- _Provided material_:
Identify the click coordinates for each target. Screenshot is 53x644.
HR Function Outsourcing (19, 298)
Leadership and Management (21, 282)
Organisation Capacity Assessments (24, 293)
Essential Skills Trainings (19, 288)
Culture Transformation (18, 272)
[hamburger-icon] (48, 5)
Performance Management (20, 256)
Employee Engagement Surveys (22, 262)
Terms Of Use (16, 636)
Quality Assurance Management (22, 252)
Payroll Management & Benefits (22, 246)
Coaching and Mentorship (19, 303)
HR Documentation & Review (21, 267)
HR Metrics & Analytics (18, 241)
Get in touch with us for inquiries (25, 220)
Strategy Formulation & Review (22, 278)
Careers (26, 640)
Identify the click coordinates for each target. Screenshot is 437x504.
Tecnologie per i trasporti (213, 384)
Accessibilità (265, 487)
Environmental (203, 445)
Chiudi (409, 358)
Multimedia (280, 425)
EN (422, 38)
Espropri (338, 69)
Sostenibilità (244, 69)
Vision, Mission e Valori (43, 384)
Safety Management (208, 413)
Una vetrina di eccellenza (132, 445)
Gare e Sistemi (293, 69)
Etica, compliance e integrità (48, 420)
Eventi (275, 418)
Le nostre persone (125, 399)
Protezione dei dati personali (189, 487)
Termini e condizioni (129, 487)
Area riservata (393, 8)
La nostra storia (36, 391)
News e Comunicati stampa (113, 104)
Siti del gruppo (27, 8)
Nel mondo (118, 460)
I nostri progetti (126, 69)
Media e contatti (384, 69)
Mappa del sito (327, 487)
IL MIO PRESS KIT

- _Stated goal_: Give the stretch from the line containing "Multimedia (280, 425)" through the end of the material as a numbered list, leaving out blank lines.

- _Response_:
1. Multimedia (280, 425)
2. EN (422, 38)
3. Espropri (338, 69)
4. Sostenibilità (244, 69)
5. Vision, Mission e Valori (43, 384)
6. Safety Management (208, 413)
7. Una vetrina di eccellenza (132, 445)
8. Gare e Sistemi (293, 69)
9. Etica, compliance e integrità (48, 420)
10. Eventi (275, 418)
11. Le nostre persone (125, 399)
12. Protezione dei dati personali (189, 487)
13. Termini e condizioni (129, 487)
14. Area riservata (393, 8)
15. La nostra storia (36, 391)
16. News e Comunicati stampa (113, 104)
17. Siti del gruppo (27, 8)
18. Nel mondo (118, 460)
19. I nostri progetti (126, 69)
20. Media e contatti (384, 69)
21. Mappa del sito (327, 487)
22. IL MIO PRESS KIT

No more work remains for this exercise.